Le SPW équipe également les Panzergrenadiere dans les brigades blindées qui sont créées en 1944 mais qui sont rapidement dissoutes ou absorbées dans les divisions blindées[14].

Comparaison avec le Half-track M3 américain

Les deux engins sont sensiblement comparables mais les deux forces armées n'en font pas strictement la même usage puisque le combat embarqué n'est pas préconisé  est reste donc très exceptionnel  chez les Américains[15].

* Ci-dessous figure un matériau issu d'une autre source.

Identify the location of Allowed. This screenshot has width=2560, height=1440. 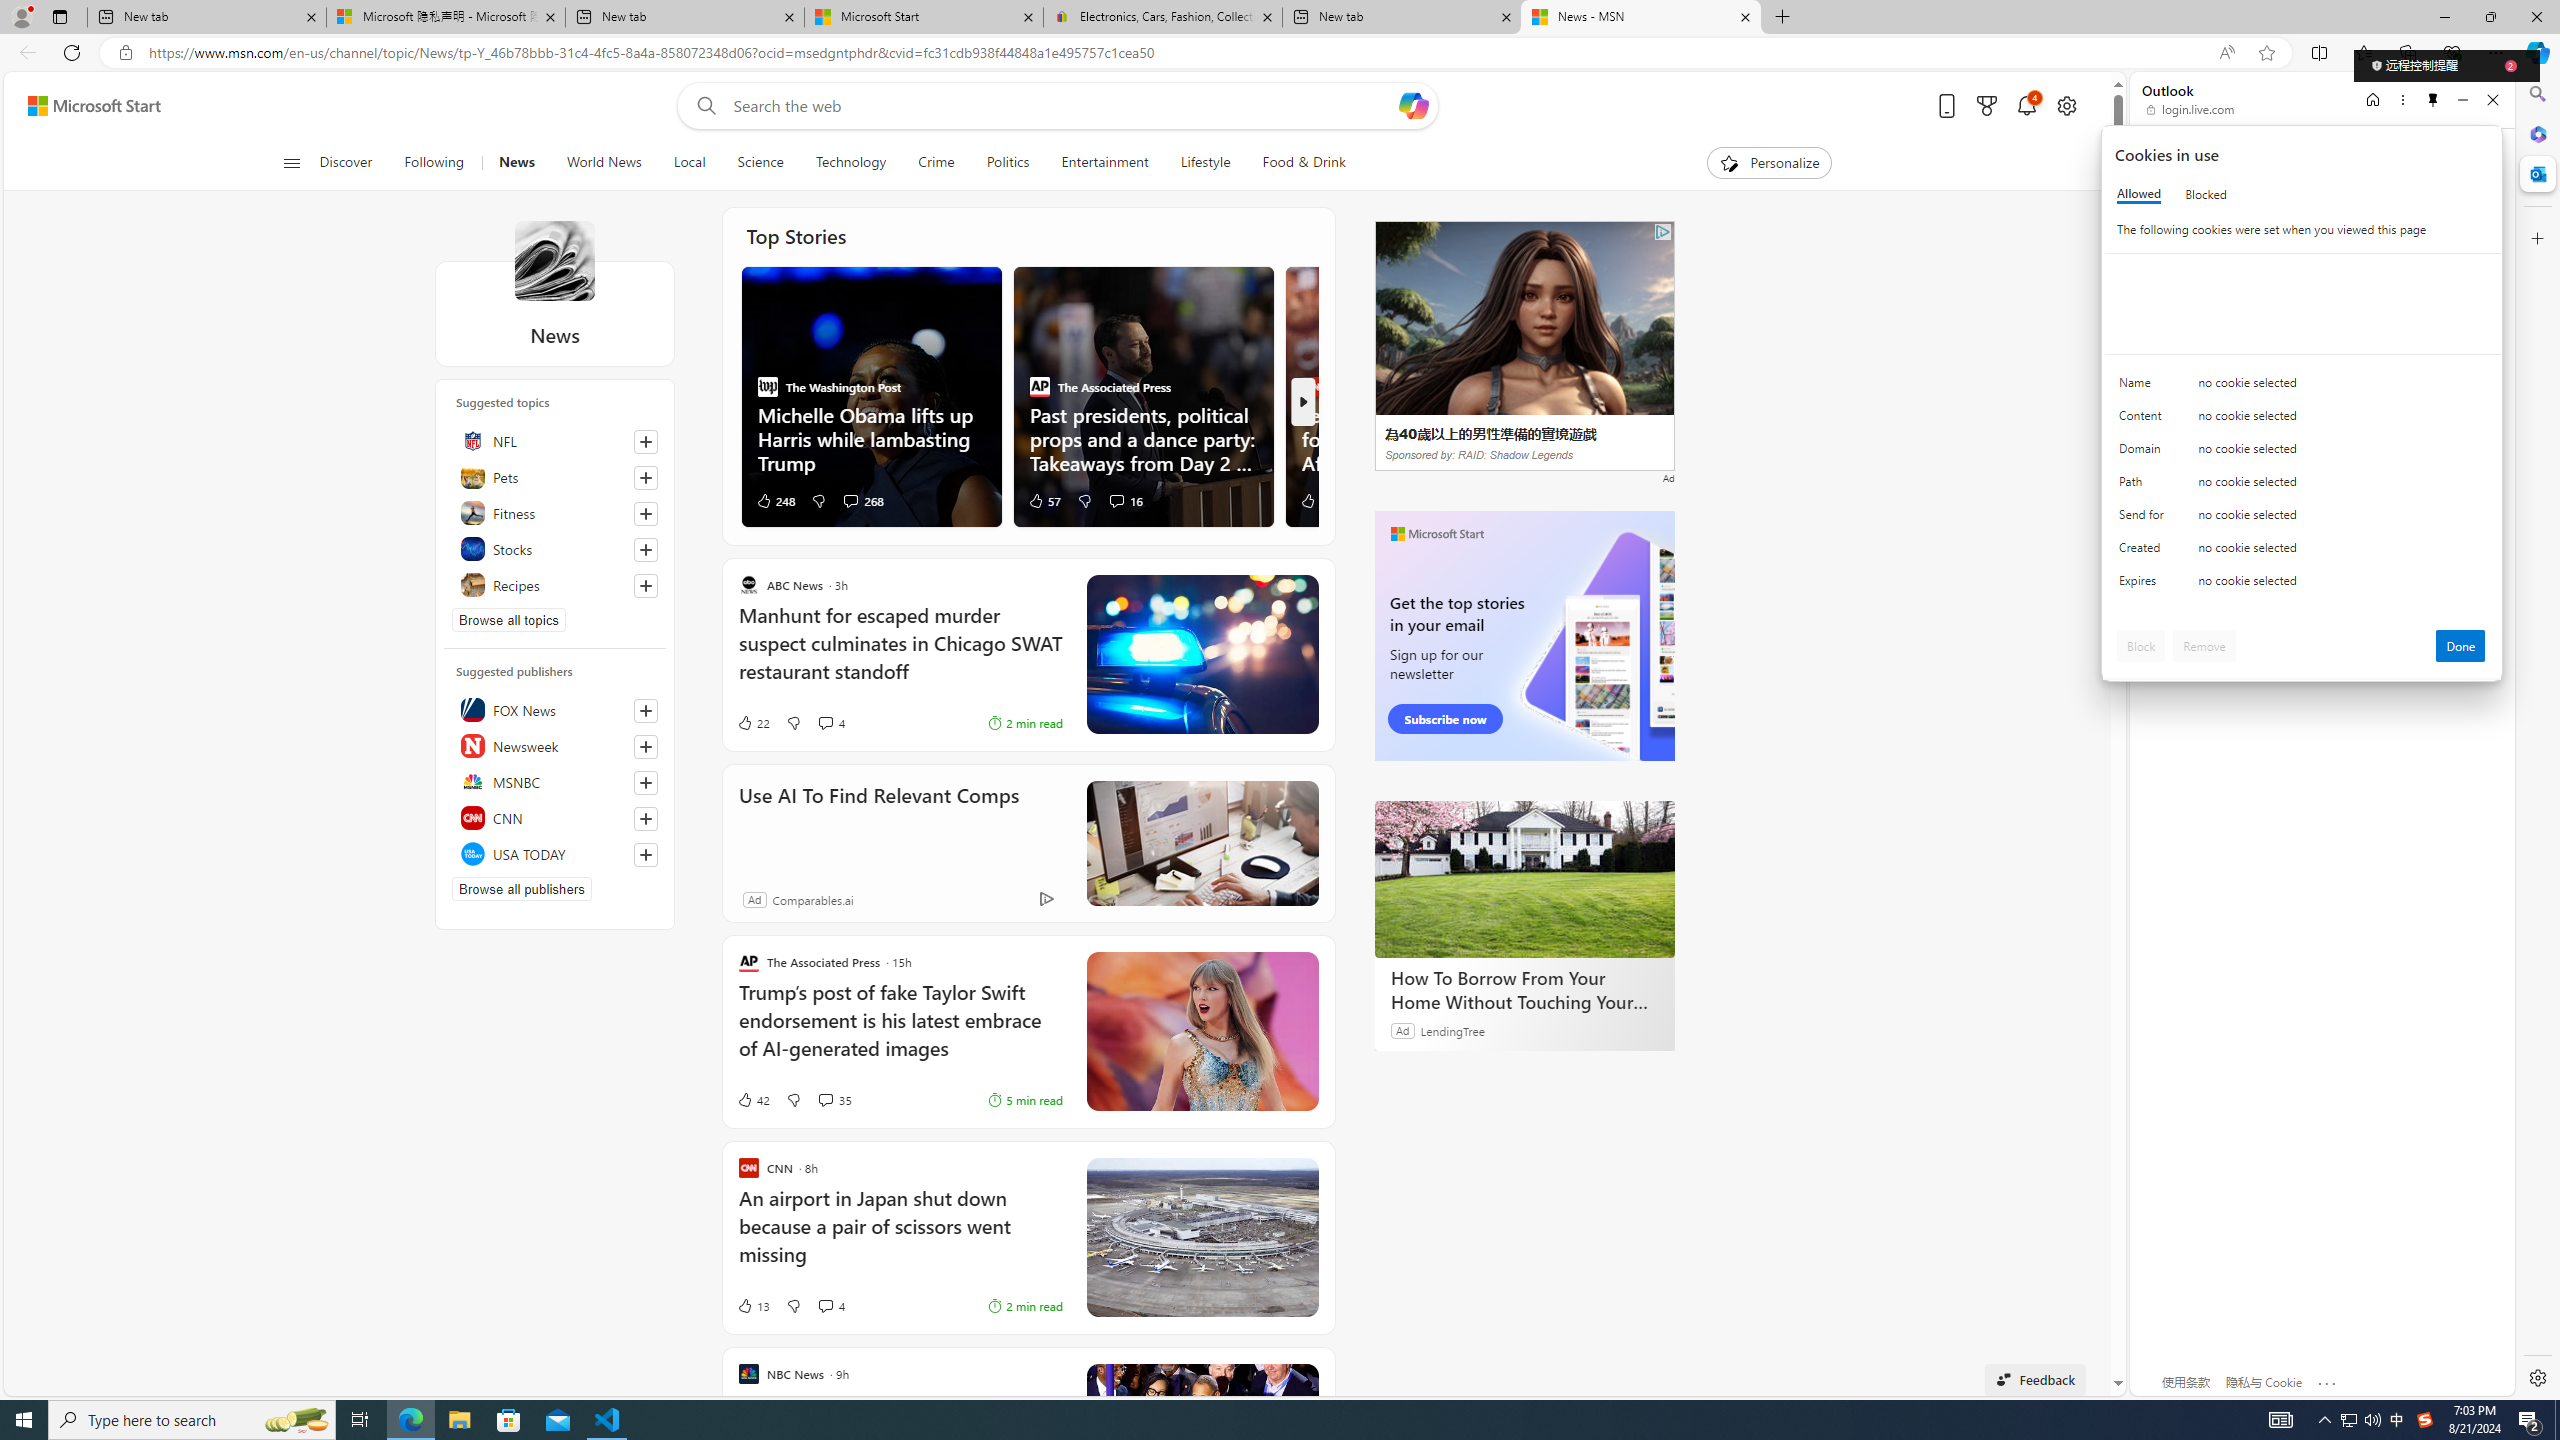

Les évaluations et comparaisons de matériels capturés faites par les belligérants ne sont pas unanimes, notamment concernant les performances en terrain accidenté, mais, en général, le SPW, plus petit, plus léger mais moins puissant et moins spacieux que son concurrent américain, est considéré comme légèrement mieux protégé. Il est par contre beaucoup plus complexe à entretenir à cause de son train de roulement sophistiqué[7],[16].

Utilisateurs

  • Allemagne nazie
    • Heer (Armée de terre)
    • Waffen SS
    • Luftwaffe (division Hermann Göring)
  • Roumanie
  • Croatie
  • Tchécoslovaquie - Ausf. D puis version dérivée OT-810 développée et fabriquée localement[5].